Recast the entries below as a Markdown table with the columns "Row" and "Line," giving each line its own numbered row and omitting blank lines. Leave the pictures out of the table.

=====

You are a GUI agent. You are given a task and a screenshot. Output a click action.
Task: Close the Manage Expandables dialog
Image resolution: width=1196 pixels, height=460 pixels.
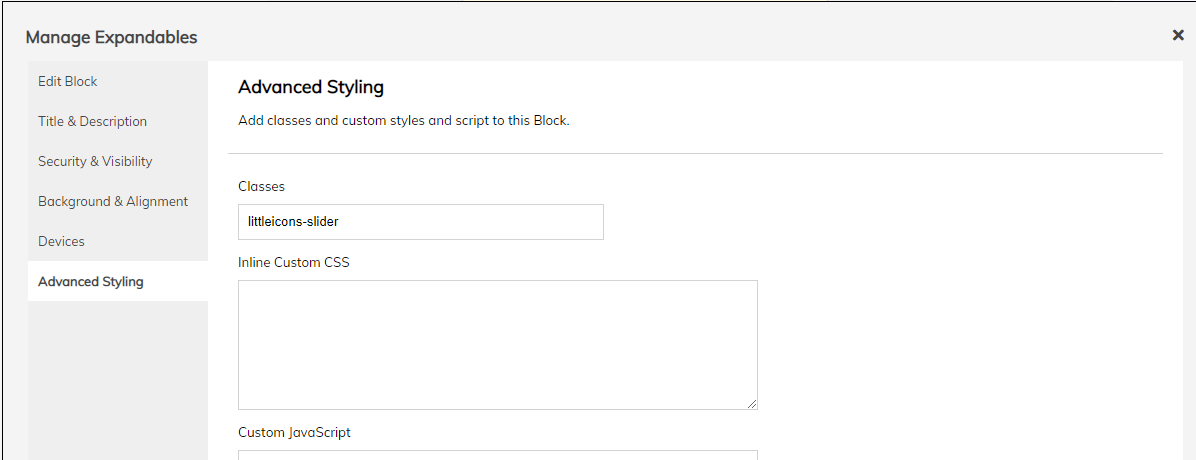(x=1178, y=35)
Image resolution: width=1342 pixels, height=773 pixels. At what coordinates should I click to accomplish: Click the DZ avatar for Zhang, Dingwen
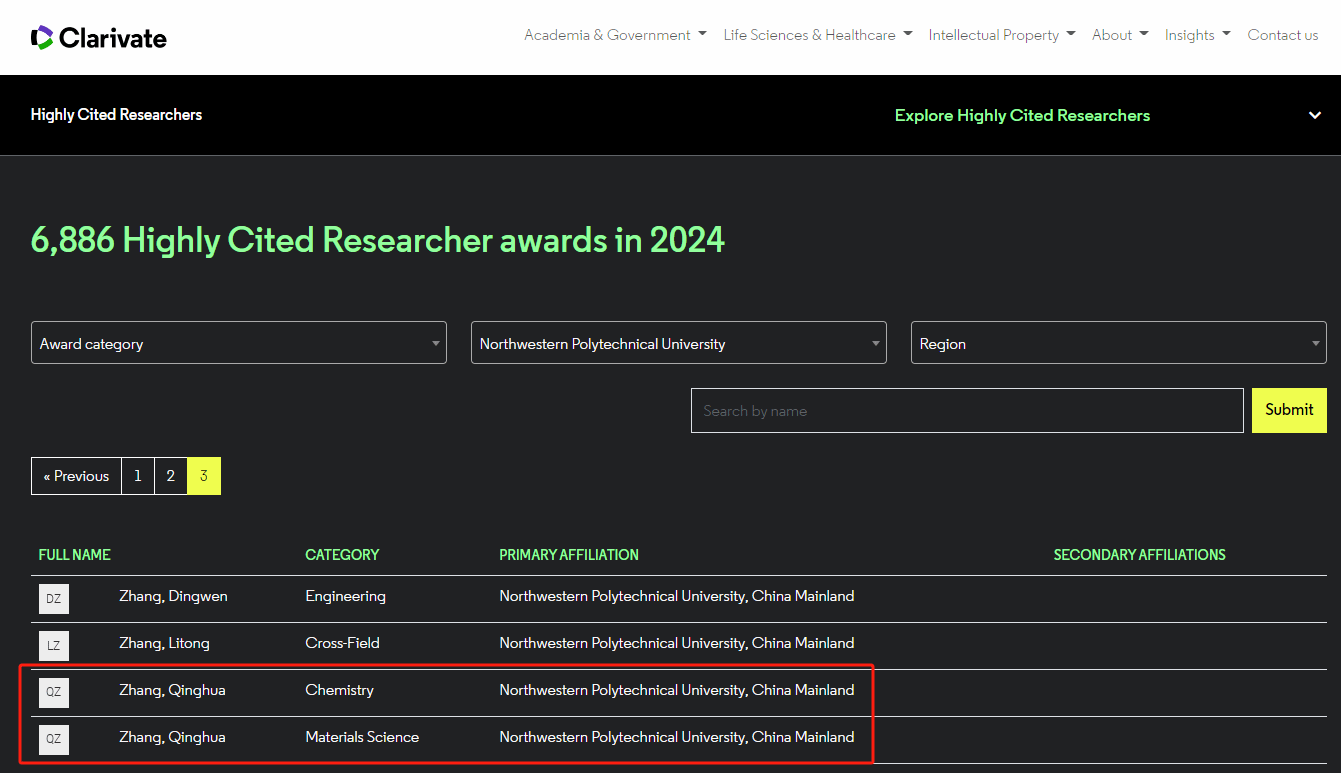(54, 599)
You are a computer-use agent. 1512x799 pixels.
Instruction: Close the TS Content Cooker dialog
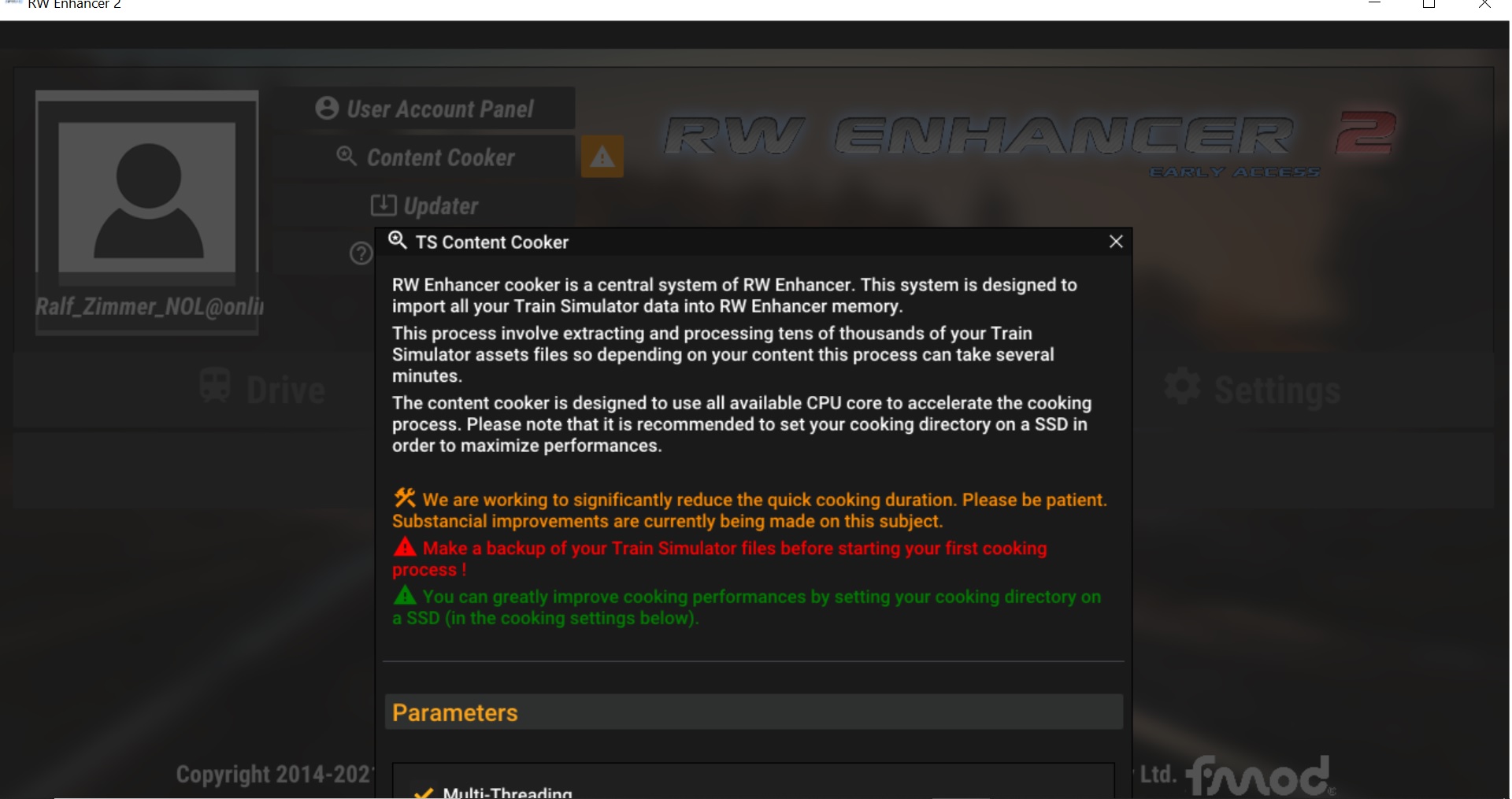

=====

The reply:
| Row | Line |
|---|---|
| 1 | You are a GUI agent. You are given a task and a screenshot. Output a click action. |
| 2 | Task: Close the Manage Expandables dialog |
| 3 | Image resolution: width=1196 pixels, height=460 pixels. |
| 4 | (x=1178, y=35) |
| 5 | Image resolution: width=1342 pixels, height=773 pixels. At what coordinates should I click to accomplish: Click the DZ avatar for Zhang, Dingwen |
| 6 | (54, 599) |
| 7 | You are a computer-use agent. 1512x799 pixels. |
| 8 | Instruction: Close the TS Content Cooker dialog |